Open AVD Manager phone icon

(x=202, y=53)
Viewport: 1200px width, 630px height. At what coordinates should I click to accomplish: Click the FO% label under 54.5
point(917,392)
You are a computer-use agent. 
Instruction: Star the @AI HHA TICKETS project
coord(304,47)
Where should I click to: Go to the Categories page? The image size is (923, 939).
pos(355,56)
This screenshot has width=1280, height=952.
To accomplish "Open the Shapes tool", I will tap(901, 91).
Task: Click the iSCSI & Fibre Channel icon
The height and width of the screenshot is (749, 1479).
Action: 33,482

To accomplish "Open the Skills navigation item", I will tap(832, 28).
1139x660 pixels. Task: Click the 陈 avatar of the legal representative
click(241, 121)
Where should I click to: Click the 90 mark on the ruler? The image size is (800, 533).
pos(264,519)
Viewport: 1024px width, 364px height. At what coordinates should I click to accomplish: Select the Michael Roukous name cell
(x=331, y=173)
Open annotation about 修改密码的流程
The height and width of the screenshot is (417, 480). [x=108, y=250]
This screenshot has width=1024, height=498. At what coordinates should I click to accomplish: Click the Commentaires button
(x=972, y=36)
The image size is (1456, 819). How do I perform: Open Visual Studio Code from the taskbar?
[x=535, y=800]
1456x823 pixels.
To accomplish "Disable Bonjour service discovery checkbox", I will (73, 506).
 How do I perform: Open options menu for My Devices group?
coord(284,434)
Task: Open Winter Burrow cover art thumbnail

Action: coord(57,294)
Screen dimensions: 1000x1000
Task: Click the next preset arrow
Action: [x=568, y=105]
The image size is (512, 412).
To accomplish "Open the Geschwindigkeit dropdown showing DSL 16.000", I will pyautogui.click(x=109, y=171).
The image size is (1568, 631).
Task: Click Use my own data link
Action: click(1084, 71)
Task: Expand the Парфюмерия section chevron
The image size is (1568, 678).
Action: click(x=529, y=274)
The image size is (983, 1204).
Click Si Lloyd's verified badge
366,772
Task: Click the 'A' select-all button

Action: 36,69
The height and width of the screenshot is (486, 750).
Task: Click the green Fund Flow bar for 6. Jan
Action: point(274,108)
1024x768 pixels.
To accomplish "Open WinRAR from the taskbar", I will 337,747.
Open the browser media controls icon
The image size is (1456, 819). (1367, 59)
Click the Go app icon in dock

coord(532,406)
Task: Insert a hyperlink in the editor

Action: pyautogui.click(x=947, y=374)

» **Exercise objective**: Write out every line of the records above word for word.

» **Worked solution**:
Open AVD Manager phone icon

(x=202, y=53)
Viewport: 1200px width, 630px height. At what coordinates should I click to accomplish: Click the FO% label under 54.5
point(917,392)
You are a computer-use agent. 
Instruction: Star the @AI HHA TICKETS project
coord(304,47)
Where should I click to: Go to the Categories page? The image size is (923, 939).
pos(355,56)
This screenshot has width=1280, height=952.
To accomplish "Open the Shapes tool", I will tap(901, 91).
Task: Click the iSCSI & Fibre Channel icon
The height and width of the screenshot is (749, 1479).
Action: 33,482

To accomplish "Open the Skills navigation item", I will tap(832, 28).
1139x660 pixels. Task: Click the 陈 avatar of the legal representative
click(241, 121)
Where should I click to: Click the 90 mark on the ruler? The image size is (800, 533).
pos(264,519)
Viewport: 1024px width, 364px height. At what coordinates should I click to accomplish: Select the Michael Roukous name cell
(x=331, y=173)
Open annotation about 修改密码的流程
The height and width of the screenshot is (417, 480). [x=108, y=250]
This screenshot has width=1024, height=498. At what coordinates should I click to accomplish: Click the Commentaires button
(x=972, y=36)
The image size is (1456, 819). How do I perform: Open Visual Studio Code from the taskbar?
[x=535, y=800]
1456x823 pixels.
To accomplish "Disable Bonjour service discovery checkbox", I will (73, 506).
 How do I perform: Open options menu for My Devices group?
coord(284,434)
Task: Open Winter Burrow cover art thumbnail

Action: coord(57,294)
Screen dimensions: 1000x1000
Task: Click the next preset arrow
Action: [x=568, y=105]
The image size is (512, 412).
To accomplish "Open the Geschwindigkeit dropdown showing DSL 16.000", I will pyautogui.click(x=109, y=171).
The image size is (1568, 631).
Task: Click Use my own data link
Action: click(1084, 71)
Task: Expand the Парфюмерия section chevron
The image size is (1568, 678).
Action: click(x=529, y=274)
The image size is (983, 1204).
Click Si Lloyd's verified badge
366,772
Task: Click the 'A' select-all button

Action: 36,69
The height and width of the screenshot is (486, 750).
Task: Click the green Fund Flow bar for 6. Jan
Action: point(274,108)
1024x768 pixels.
To accomplish "Open WinRAR from the taskbar", I will 337,747.
Open the browser media controls icon
The image size is (1456, 819). (1367, 59)
Click the Go app icon in dock

coord(532,406)
Task: Insert a hyperlink in the editor

Action: pyautogui.click(x=947, y=374)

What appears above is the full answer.